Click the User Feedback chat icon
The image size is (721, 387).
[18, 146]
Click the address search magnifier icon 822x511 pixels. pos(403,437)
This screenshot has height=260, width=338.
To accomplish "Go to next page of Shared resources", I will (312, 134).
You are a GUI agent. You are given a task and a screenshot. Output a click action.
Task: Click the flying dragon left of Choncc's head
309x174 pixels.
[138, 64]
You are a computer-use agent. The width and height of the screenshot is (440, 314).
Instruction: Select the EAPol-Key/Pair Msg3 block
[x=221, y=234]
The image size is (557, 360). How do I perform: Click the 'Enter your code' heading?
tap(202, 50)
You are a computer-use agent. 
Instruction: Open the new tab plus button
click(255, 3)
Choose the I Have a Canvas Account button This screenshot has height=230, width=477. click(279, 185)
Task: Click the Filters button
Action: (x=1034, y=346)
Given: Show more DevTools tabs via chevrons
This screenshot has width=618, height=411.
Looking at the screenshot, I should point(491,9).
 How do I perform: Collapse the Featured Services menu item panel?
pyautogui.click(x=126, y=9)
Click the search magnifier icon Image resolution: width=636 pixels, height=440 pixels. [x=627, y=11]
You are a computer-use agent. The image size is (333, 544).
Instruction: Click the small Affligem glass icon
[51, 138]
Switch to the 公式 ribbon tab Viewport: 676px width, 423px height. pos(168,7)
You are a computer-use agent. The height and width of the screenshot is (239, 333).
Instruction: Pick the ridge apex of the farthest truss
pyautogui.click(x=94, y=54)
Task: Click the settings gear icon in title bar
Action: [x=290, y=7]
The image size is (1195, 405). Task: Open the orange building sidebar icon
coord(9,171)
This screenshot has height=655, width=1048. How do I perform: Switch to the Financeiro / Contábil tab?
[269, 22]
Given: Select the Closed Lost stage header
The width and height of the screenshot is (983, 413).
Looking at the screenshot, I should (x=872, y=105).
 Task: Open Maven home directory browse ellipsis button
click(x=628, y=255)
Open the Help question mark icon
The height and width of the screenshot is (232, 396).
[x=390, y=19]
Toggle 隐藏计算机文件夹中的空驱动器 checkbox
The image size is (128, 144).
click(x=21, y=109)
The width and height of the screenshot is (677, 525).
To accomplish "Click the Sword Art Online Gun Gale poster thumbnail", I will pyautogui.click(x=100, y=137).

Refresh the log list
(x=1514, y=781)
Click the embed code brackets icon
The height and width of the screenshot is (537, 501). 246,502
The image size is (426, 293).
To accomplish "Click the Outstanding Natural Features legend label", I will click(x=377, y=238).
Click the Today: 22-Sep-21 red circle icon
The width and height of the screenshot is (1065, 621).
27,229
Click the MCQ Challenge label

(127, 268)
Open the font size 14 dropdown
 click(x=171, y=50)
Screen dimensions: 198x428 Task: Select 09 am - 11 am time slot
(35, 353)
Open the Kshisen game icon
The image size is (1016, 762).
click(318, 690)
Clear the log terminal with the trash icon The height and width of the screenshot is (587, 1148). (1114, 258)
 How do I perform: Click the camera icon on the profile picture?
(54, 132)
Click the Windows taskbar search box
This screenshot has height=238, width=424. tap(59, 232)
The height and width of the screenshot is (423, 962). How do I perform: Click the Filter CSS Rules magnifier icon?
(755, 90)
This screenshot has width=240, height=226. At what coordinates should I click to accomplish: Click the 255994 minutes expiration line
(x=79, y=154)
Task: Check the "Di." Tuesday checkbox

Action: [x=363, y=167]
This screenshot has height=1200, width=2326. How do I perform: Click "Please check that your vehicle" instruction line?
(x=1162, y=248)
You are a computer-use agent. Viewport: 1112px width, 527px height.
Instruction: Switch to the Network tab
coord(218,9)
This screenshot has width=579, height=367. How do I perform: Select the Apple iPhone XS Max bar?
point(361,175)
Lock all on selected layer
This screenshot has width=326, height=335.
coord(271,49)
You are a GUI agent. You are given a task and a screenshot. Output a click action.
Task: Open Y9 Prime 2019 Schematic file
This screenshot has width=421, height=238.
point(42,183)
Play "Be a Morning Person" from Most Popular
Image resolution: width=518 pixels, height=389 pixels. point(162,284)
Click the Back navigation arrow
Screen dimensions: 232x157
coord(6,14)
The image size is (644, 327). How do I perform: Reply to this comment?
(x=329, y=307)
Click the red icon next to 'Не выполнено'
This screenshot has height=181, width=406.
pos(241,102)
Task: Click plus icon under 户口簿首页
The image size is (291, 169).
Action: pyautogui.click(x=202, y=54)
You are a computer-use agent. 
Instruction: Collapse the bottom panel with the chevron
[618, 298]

▸ Task goal
Look back at the data above. Transcribe exactly the lines starting at the line that contains "Task: Click the flying" and ending at the line that contains "Click the search".

▸ Expected answer
Task: Click the flying dragon left of Choncc's head
309x174 pixels.
[138, 64]
You are a computer-use agent. The width and height of the screenshot is (440, 314).
Instruction: Select the EAPol-Key/Pair Msg3 block
[x=221, y=234]
The image size is (557, 360). How do I perform: Click the 'Enter your code' heading?
tap(202, 50)
You are a computer-use agent. 
Instruction: Open the new tab plus button
click(255, 3)
Choose the I Have a Canvas Account button This screenshot has height=230, width=477. click(279, 185)
Task: Click the Filters button
Action: (x=1034, y=346)
Given: Show more DevTools tabs via chevrons
This screenshot has width=618, height=411.
Looking at the screenshot, I should point(491,9).
 How do I perform: Collapse the Featured Services menu item panel?
pyautogui.click(x=126, y=9)
Click the search magnifier icon Image resolution: width=636 pixels, height=440 pixels. [x=627, y=11]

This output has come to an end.